Will Deng Xiaoping, currently Chinahs most powerful leader, complete the structure of party and government he has been painstakingly building since his return to office in 1977?
Can he pass on to his proteges and heirs a revivified party, a smoothly running government, a system of orderly succession featuring democratic elections and limited terms of office?
Mr. Hua's fate must be seen in the context of these questions, the answers to which will determine the kind of country China is to be. Most probably, the kind of China Mr. Deng wants to see will remain communist and strongly centralized, but with a pragmatic leadership responsive to public opinion and determined to avoid one-man rule.
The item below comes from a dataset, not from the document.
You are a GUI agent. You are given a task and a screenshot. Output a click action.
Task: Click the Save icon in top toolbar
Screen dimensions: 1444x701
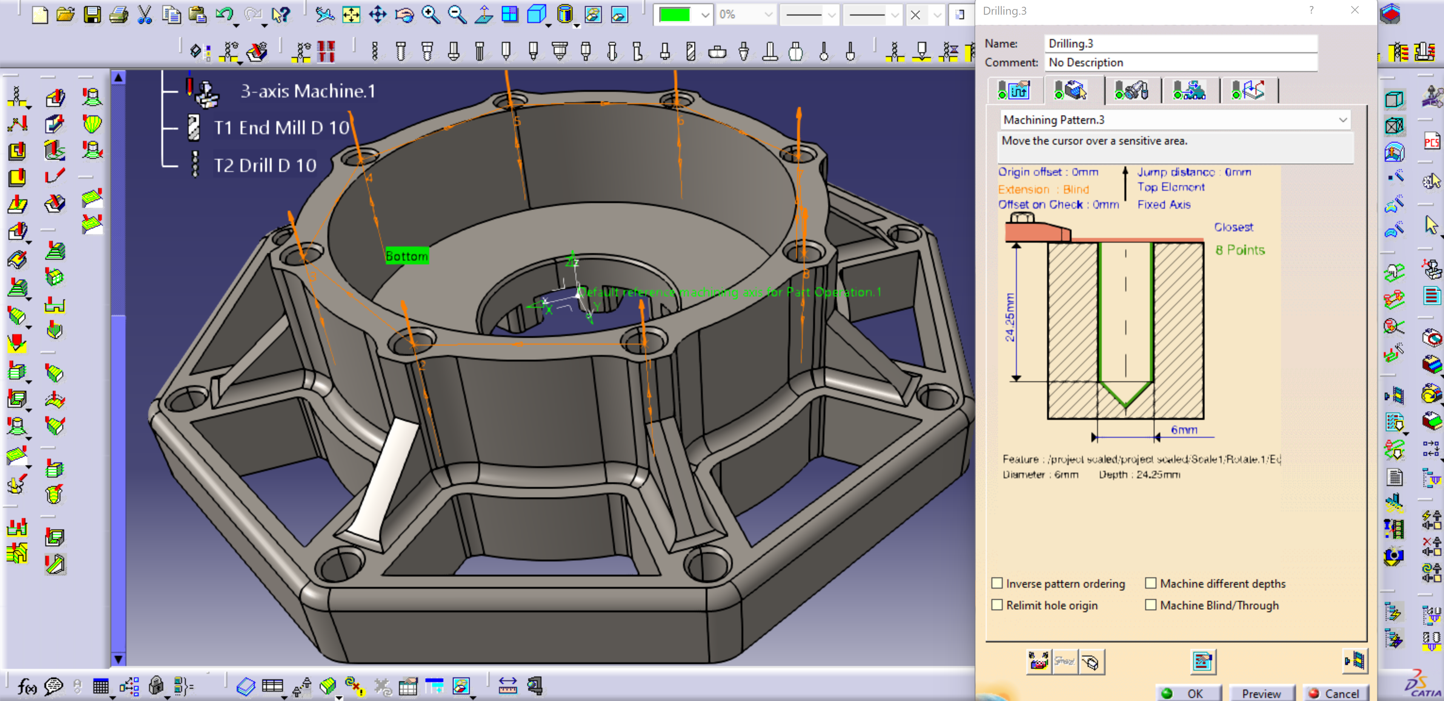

Mr. Deng's chosen heirs are Hu Yaobang, general secretary of the Communist Party, and Zhao Ziyang, who succeeded Mr. Hua as premier at the National People's Congress in September.
China's present leaders, though diverse, share one common and searing experience: they were victims of the 10-year madness known as the Cultural Revolution, proclaimed in 1966 by Chairman Mao himself and enthusiastically promoted by Jiang Qing and her cohorts.
The ne glaring exception is Mr. Hua. He not only did not suffer during the Cultural Revolution -- He was one of its beneficiaries. He succeeded Xie Fuzhi as minister of public security in the mid-1970s and was then handpicked by Mao as Premier Chou En-lai's successor in February 1976.
Xie Fuzhi is dead, but today he is excoriated along with Kang Sheng as one of the chief persecutors of innocent citizens during the Cultural Revolution. Privately, there are Chinese who say that Mr. Hua, also, should not escape responsibility for the warrants he signed authorizing prison sentences or even death for enemies of the "gang of four" during his tenure as public security minister.
At the same time Mr. Hua, along with the age marshal, Ye Jianying, was the man who arrested the gang of four and brought their rule to an abrupt end in October 1976, one month after Chairman Mao's death. An article in the journal Red Flag, widely reprinted in Chinese newspapers Dec. 17, refers indirectly to this exploit but then says that the principal glory should go not to individuals but to the rules of historical development and to the will of the people.
What seems clear from these and other articles is that a conscious campaign is being mounted to downgrade Mr. Hua's past achievements and to make his retirement, when it comes, seem natural and perhaps even overdue. There is an unconfirmed report that Mr. Hua already has offered his resignation during a self-criticism session at a Polit-buro meeting late in November or early in December.
Some observers believe that Mr. Hua will remain chairman until the 12th congress, which is expected to be convened next spring. Another possibility is that he will leave earlier, at the sixth plenum, probably in January or early February. His likeliest successor, in either case, is Hu Yaobang.